Exercise ▸ Copy out every item below word for word, in the same order.

--- Begin Listed entries ---

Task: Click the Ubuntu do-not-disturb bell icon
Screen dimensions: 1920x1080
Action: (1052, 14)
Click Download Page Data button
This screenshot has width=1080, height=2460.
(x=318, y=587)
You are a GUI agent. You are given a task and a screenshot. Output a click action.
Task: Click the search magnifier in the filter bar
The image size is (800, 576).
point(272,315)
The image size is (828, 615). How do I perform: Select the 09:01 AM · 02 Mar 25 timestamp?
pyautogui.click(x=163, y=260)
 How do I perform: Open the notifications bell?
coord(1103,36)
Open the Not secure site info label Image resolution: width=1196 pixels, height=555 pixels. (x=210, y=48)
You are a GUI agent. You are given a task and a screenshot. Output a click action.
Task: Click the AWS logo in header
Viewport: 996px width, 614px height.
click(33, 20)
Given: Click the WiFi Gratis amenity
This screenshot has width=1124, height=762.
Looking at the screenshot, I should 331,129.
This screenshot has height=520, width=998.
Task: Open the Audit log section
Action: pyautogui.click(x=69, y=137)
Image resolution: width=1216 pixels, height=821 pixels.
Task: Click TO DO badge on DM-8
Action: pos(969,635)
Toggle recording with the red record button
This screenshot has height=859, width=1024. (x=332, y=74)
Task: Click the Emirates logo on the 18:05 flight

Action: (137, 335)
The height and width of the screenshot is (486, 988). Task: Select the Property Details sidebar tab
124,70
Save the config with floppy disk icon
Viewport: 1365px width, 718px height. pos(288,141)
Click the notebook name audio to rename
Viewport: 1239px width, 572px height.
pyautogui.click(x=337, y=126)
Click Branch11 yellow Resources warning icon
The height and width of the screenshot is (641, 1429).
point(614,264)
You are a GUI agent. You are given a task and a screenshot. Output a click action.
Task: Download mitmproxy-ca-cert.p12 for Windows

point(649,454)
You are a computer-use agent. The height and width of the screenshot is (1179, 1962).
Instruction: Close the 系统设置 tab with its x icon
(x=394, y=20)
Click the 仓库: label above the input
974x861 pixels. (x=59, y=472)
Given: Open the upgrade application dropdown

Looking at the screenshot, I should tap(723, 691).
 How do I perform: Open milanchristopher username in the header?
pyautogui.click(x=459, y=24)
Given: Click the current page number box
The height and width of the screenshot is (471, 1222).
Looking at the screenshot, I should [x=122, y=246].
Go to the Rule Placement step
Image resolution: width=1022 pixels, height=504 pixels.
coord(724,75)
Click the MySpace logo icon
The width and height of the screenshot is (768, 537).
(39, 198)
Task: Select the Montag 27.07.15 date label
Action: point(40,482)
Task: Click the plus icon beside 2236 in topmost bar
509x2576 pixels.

--- End Listed entries ---

The response ▸
Task: Click the Ubuntu do-not-disturb bell icon
Screen dimensions: 1920x1080
Action: (1052, 14)
Click Download Page Data button
This screenshot has width=1080, height=2460.
(x=318, y=587)
You are a GUI agent. You are given a task and a screenshot. Output a click action.
Task: Click the search magnifier in the filter bar
The image size is (800, 576).
point(272,315)
The image size is (828, 615). How do I perform: Select the 09:01 AM · 02 Mar 25 timestamp?
pyautogui.click(x=163, y=260)
 How do I perform: Open the notifications bell?
coord(1103,36)
Open the Not secure site info label Image resolution: width=1196 pixels, height=555 pixels. (x=210, y=48)
You are a GUI agent. You are given a task and a screenshot. Output a click action.
Task: Click the AWS logo in header
Viewport: 996px width, 614px height.
click(33, 20)
Given: Click the WiFi Gratis amenity
This screenshot has width=1124, height=762.
Looking at the screenshot, I should 331,129.
This screenshot has height=520, width=998.
Task: Open the Audit log section
Action: pyautogui.click(x=69, y=137)
Image resolution: width=1216 pixels, height=821 pixels.
Task: Click TO DO badge on DM-8
Action: pos(969,635)
Toggle recording with the red record button
This screenshot has height=859, width=1024. (x=332, y=74)
Task: Click the Emirates logo on the 18:05 flight

Action: (137, 335)
The height and width of the screenshot is (486, 988). Task: Select the Property Details sidebar tab
124,70
Save the config with floppy disk icon
Viewport: 1365px width, 718px height. pos(288,141)
Click the notebook name audio to rename
Viewport: 1239px width, 572px height.
pyautogui.click(x=337, y=126)
Click Branch11 yellow Resources warning icon
The height and width of the screenshot is (641, 1429).
point(614,264)
You are a GUI agent. You are given a task and a screenshot. Output a click action.
Task: Download mitmproxy-ca-cert.p12 for Windows

point(649,454)
You are a computer-use agent. The height and width of the screenshot is (1179, 1962).
Instruction: Close the 系统设置 tab with its x icon
(x=394, y=20)
Click the 仓库: label above the input
974x861 pixels. (x=59, y=472)
Given: Open the upgrade application dropdown

Looking at the screenshot, I should tap(723, 691).
 How do I perform: Open milanchristopher username in the header?
pyautogui.click(x=459, y=24)
Given: Click the current page number box
The height and width of the screenshot is (471, 1222).
Looking at the screenshot, I should [x=122, y=246].
Go to the Rule Placement step
Image resolution: width=1022 pixels, height=504 pixels.
coord(724,75)
Click the MySpace logo icon
The width and height of the screenshot is (768, 537).
(39, 198)
Task: Select the Montag 27.07.15 date label
Action: point(40,482)
Task: Click the plus icon beside 2236 in topmost bar
509x2576 pixels.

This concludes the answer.